Directive:
Substitute "Screen resolution" for every occurrence of "Image resolution" in all the records below, and reproduce them with nothing else changed.

Raw records:
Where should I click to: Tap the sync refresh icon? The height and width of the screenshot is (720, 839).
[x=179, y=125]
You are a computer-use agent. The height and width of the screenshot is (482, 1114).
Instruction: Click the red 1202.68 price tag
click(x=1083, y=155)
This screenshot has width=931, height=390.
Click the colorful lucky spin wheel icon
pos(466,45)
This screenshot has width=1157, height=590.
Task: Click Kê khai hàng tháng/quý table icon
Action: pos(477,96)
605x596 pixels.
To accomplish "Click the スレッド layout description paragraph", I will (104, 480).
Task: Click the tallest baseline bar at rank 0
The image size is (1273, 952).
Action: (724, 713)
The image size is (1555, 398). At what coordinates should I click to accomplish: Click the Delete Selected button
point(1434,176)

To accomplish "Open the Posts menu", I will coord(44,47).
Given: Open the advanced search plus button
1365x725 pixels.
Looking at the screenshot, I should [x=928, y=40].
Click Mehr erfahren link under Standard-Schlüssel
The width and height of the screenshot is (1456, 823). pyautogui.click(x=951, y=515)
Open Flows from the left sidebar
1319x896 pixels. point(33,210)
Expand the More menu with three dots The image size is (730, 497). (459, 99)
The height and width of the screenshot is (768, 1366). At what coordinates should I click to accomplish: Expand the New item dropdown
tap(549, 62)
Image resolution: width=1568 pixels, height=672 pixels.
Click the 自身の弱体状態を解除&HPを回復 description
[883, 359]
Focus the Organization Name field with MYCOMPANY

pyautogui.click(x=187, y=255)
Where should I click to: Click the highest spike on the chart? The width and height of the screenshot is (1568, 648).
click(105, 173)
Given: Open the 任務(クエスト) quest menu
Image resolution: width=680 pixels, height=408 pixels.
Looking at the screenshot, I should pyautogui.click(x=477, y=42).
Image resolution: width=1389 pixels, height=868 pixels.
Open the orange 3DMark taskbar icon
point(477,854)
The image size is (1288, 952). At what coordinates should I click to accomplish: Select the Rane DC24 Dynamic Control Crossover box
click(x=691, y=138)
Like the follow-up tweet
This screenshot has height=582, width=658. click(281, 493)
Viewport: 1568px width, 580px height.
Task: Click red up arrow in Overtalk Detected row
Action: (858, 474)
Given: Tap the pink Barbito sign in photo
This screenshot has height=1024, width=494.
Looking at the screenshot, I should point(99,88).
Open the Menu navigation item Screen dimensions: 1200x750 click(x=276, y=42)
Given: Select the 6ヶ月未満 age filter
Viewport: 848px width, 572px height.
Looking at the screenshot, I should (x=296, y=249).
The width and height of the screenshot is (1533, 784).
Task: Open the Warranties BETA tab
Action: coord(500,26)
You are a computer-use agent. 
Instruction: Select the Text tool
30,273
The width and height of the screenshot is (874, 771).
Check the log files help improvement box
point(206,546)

Response for this exercise:
Where should I click to: Tap the sync refresh icon? The height and width of the screenshot is (720, 839).
[x=179, y=125]
You are a computer-use agent. The height and width of the screenshot is (482, 1114).
Instruction: Click the red 1202.68 price tag
click(x=1083, y=155)
This screenshot has width=931, height=390.
Click the colorful lucky spin wheel icon
pos(466,45)
This screenshot has width=1157, height=590.
Task: Click Kê khai hàng tháng/quý table icon
Action: pos(477,96)
605x596 pixels.
To accomplish "Click the スレッド layout description paragraph", I will (104, 480).
Task: Click the tallest baseline bar at rank 0
The image size is (1273, 952).
Action: (724, 713)
The image size is (1555, 398). At what coordinates should I click to accomplish: Click the Delete Selected button
point(1434,176)

To accomplish "Open the Posts menu", I will coord(44,47).
Given: Open the advanced search plus button
1365x725 pixels.
Looking at the screenshot, I should [x=928, y=40].
Click Mehr erfahren link under Standard-Schlüssel
The width and height of the screenshot is (1456, 823). pyautogui.click(x=951, y=515)
Open Flows from the left sidebar
1319x896 pixels. point(33,210)
Expand the More menu with three dots The image size is (730, 497). (459, 99)
The height and width of the screenshot is (768, 1366). At what coordinates should I click to accomplish: Expand the New item dropdown
tap(549, 62)
Screen resolution: width=1568 pixels, height=672 pixels.
Click the 自身の弱体状態を解除&HPを回復 description
[883, 359]
Focus the Organization Name field with MYCOMPANY

pyautogui.click(x=187, y=255)
Where should I click to: Click the highest spike on the chart? The width and height of the screenshot is (1568, 648).
click(105, 173)
Given: Open the 任務(クエスト) quest menu
Screen resolution: width=680 pixels, height=408 pixels.
Looking at the screenshot, I should pyautogui.click(x=477, y=42).
Screen resolution: width=1389 pixels, height=868 pixels.
Open the orange 3DMark taskbar icon
point(477,854)
The image size is (1288, 952). At what coordinates should I click to accomplish: Select the Rane DC24 Dynamic Control Crossover box
click(x=691, y=138)
Like the follow-up tweet
This screenshot has height=582, width=658. click(281, 493)
Viewport: 1568px width, 580px height.
Task: Click red up arrow in Overtalk Detected row
Action: (858, 474)
Given: Tap the pink Barbito sign in photo
This screenshot has height=1024, width=494.
Looking at the screenshot, I should point(99,88).
Open the Menu navigation item Screen dimensions: 1200x750 click(x=276, y=42)
Given: Select the 6ヶ月未満 age filter
Viewport: 848px width, 572px height.
Looking at the screenshot, I should (x=296, y=249).
The width and height of the screenshot is (1533, 784).
Task: Open the Warranties BETA tab
Action: coord(500,26)
You are a computer-use agent. 
Instruction: Select the Text tool
30,273
The width and height of the screenshot is (874, 771).
Check the log files help improvement box
point(206,546)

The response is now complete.